# WORK TO DO
Reproduce the listing below word for word, leaving out any pictures.

# MATERIAL
>> BEGIN

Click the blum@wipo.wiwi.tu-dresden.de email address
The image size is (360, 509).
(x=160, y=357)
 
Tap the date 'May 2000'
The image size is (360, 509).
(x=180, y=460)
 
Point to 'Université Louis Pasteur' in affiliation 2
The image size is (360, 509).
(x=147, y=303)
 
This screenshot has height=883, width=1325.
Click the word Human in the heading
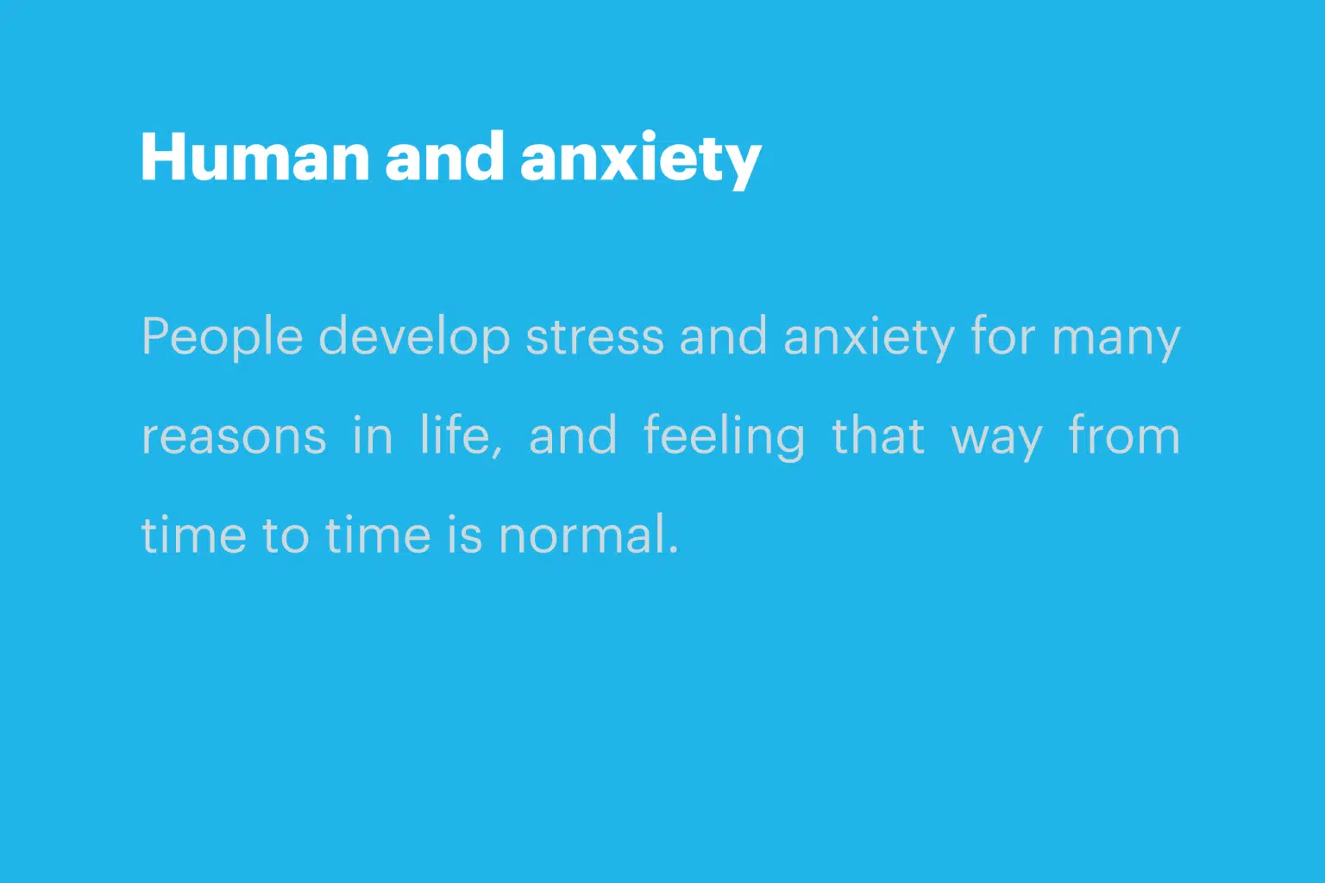(x=255, y=157)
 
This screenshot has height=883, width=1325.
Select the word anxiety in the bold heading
(x=641, y=160)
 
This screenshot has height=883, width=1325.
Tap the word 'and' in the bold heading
(x=445, y=155)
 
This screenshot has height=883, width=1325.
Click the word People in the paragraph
(x=223, y=338)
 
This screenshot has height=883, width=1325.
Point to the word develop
(x=414, y=338)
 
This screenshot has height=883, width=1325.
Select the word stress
(x=594, y=338)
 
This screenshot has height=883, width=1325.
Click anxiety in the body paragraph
(x=869, y=338)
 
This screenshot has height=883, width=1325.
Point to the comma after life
(x=498, y=451)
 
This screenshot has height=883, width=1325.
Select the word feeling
(x=724, y=437)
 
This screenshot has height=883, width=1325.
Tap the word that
(x=878, y=435)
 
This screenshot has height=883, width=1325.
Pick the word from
(x=1125, y=435)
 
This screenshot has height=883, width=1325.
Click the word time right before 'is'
(x=378, y=534)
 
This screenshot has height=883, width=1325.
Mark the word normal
(x=582, y=534)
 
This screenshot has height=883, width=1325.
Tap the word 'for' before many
(x=1003, y=335)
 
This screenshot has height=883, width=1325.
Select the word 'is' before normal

>> END

# COMPLETE OUTPUT
Click the blum@wipo.wiwi.tu-dresden.de email address
The image size is (360, 509).
(x=160, y=357)
 
Tap the date 'May 2000'
The image size is (360, 509).
(x=180, y=460)
 
Point to 'Université Louis Pasteur' in affiliation 2
The image size is (360, 509).
(x=147, y=303)
 
This screenshot has height=883, width=1325.
Click the word Human in the heading
(x=255, y=157)
 
This screenshot has height=883, width=1325.
Select the word anxiety in the bold heading
(x=641, y=160)
 
This screenshot has height=883, width=1325.
Tap the word 'and' in the bold heading
(x=445, y=155)
 
This screenshot has height=883, width=1325.
Click the word People in the paragraph
(x=223, y=338)
 
This screenshot has height=883, width=1325.
Point to the word develop
(x=414, y=338)
 
This screenshot has height=883, width=1325.
Select the word stress
(x=594, y=338)
 
This screenshot has height=883, width=1325.
Click anxiety in the body paragraph
(x=869, y=338)
 
This screenshot has height=883, width=1325.
Point to the comma after life
(x=498, y=451)
 
This screenshot has height=883, width=1325.
Select the word feeling
(x=724, y=437)
 
This screenshot has height=883, width=1325.
Tap the word that
(x=878, y=435)
 
This screenshot has height=883, width=1325.
Pick the word from
(x=1125, y=435)
 
This screenshot has height=883, width=1325.
Click the word time right before 'is'
(x=378, y=534)
 
This screenshot has height=883, width=1325.
Mark the word normal
(x=582, y=534)
 
This screenshot has height=883, width=1325.
Tap the word 'for' before many
(x=1003, y=335)
 
This screenshot has height=883, width=1325.
Select the word 'is' before normal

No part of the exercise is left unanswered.